/webscraping

BS and Tor

Primary LanguageJupyter Notebook

Introduction

WebScrapping is a project which was designed to monitor price for specific search result on the OLX. It combines Tor networks to dynamically change IP and Azure Services to store retrived data: offers info and images. The repository contains both scripts to run the project either localy, or on Azure Machine Learning service.

Process

The analytics part of the project was implemeted using Power BI.Here we can see the main dashboard with information about screen size distribution, most frequent words in title of the offers, phones condition and seller.

Main dashboard

On the second page user could filter the ID of ther offer, and read the description of the product, examine price history data, compare images.

Main dashboard

The all code was written with Python, to replicate the specific environment, which was created for the project, it is recommended to use Docker file or already built Docker image from public repository.

Build and run the project

You can build and run WebScrapping on any operation system, just install requrement or use docker.
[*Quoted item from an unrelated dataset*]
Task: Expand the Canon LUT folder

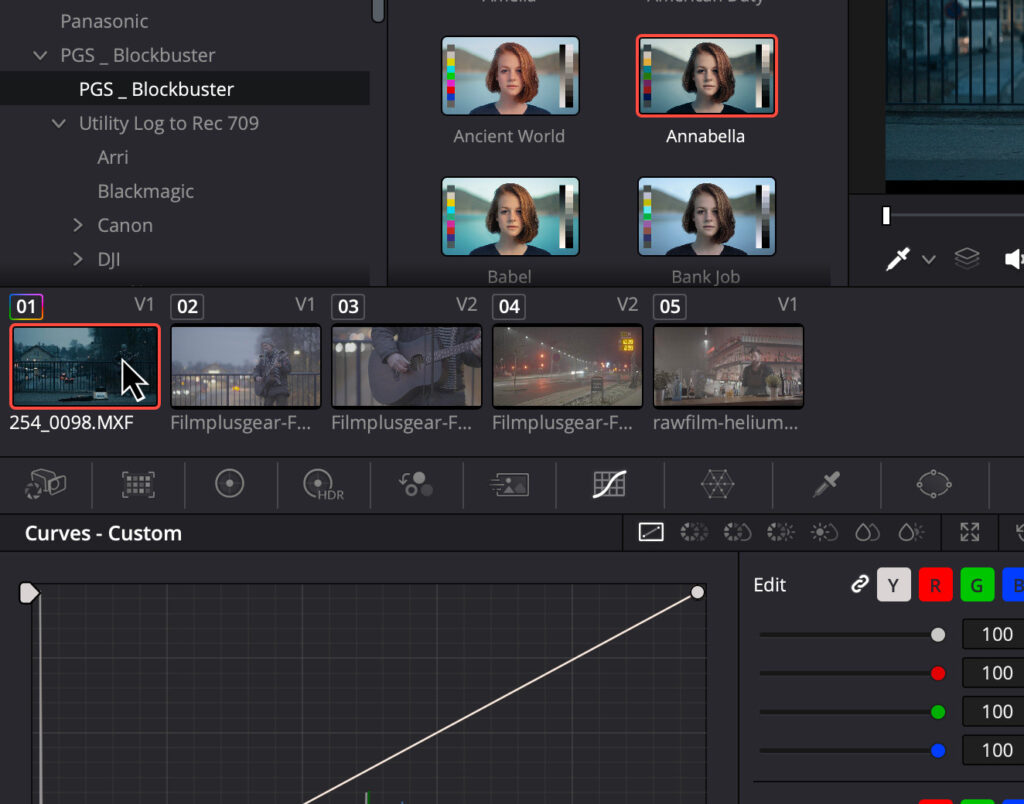Action: click(78, 226)
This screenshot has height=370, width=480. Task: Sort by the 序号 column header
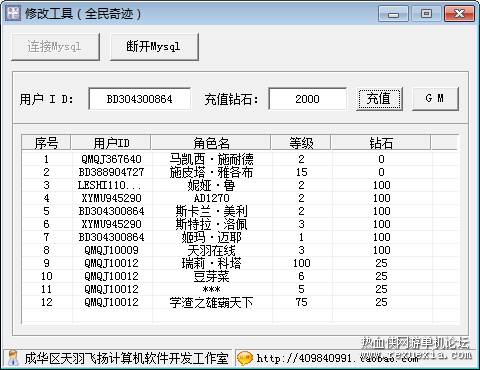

Once you have Visual Studio installed:

We stongly recommend to work in separate environment using conda or veanv:

conda create -n webscrapping python=3.6 anaconda
conda activate webscrapping

To start working with project simply clone WebScrapping through git clone:

git clone https://OnbordingVapak@dev.azure.com/OnbordingVapak/WebScrapping/_git/WebScrapping

cd WebScrapping

If you want to run project into the virtual environment just install all necessary packages from requirements.txt file into the specific env.

pip install -r requirements.txt

For Ubuntu

Also, be sure you have preinstalled ODBS Driver >=13 version.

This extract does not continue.